There are several improvements that I would like to see to
draft-ietf-rtgwg-remote-lfa-00.  I believe at least the first four are
necessary to improve the draft sufficiently given its status as
Standards Track.

First, if the intent is to restrict this mechanism to ONLY link
protection, that belongs at a minimum prominently in the abstract and
introduction.  It is currently first mentioned only in Section 3.

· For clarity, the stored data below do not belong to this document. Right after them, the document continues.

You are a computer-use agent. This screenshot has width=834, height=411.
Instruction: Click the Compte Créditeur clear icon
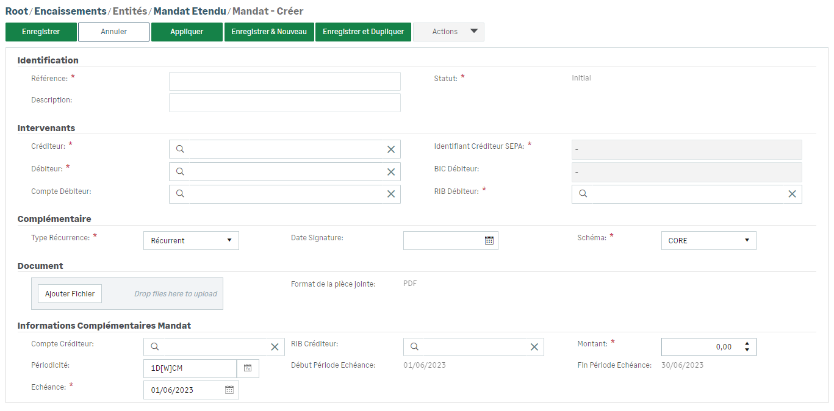tap(275, 347)
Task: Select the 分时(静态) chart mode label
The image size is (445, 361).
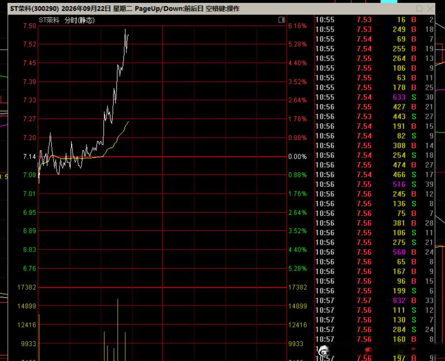Action: (79, 20)
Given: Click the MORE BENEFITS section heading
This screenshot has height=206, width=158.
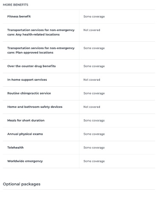Looking at the screenshot, I should click(15, 5).
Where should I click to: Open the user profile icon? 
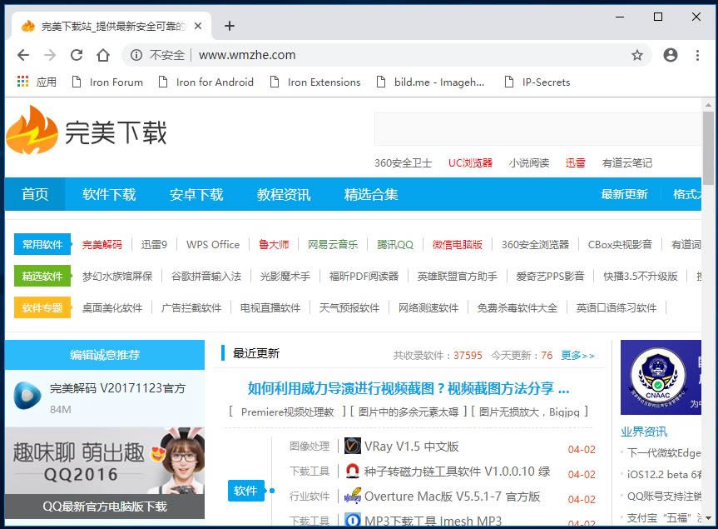pyautogui.click(x=671, y=55)
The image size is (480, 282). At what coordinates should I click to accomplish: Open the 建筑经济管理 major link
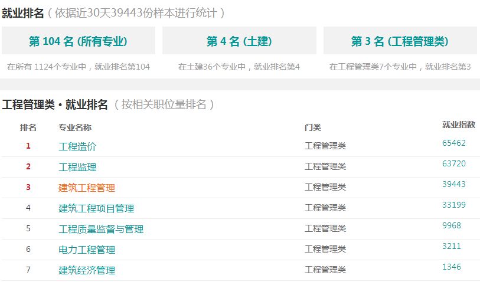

Second, the algorithm description Sec 4.2.1 and Sec 4.2.2 needs
significant expansion into a more formal algorithm description, such
as is in the LFA spec, RFC 5286.  A brief description of the
computational complexity would be useful, but the critical part is
having it specified clearly.

Third, in Sec 4.2.3, there is no preferred or even specified method
for selecting among the different PQ options that might be available.
 Such a method should be specified; as the draft says, there is an
advantage from the network management perspective to consistency.   It
is also required to have agreement on the output of analysis to
compare/contrast methods.

Fourth, one issue described in RFC 5286 is what happens when a worse
failure occurs than the LFA was computed to handle - i.e. if a node
failure happens instead of a link failure.  In that case, traffic
looping can occur.  With Remote LFA, I believe that the same issue can
exist - but made even worse because there is no effort to look for
node-protecting Remote LFAs.   This concern needs some description in
the draft.  Additionally, the equivalent of the Downstream Paths
condition should be specified, if possible, that allows such traffic
looping to be avoided.  Finally, since the argument for Remote LFA is
the improved coverage over LFAs, I would like to see the coverage
analysis based on simulation to show the coverage when the Downstream
Paths equivalent requirement is met vs. when it is relaxed (as
currently in the draft).

Fifth, for a better understanding of realistic behavior, I would like
to see the analysis extended to show the min, average, and max
coverage for the 11 specified topologies after each single failure has
occurred in the topology.  (Of course, the computation should
recognize that protecting cut-links isn't feasible and not include
those failures.)

While I recognize that link failures are significantly more common
than node failures, I believe that fast-reroute techniques should be
able to cover node failures as well.  Technically, I think that Remote
LFA can, of course, be extended to provide node coverage - at the cost
of computing a reverse-SPF from each next-next-hop of the computing
router.   As I said early, at a minimum, the abstract and introduction
need to clearly specify that Remote LFA only provides link protection
and the traffic looping concerns need to be addressed.

Since this is now a working group draft, it would be good to see
progress and discussion on the draft.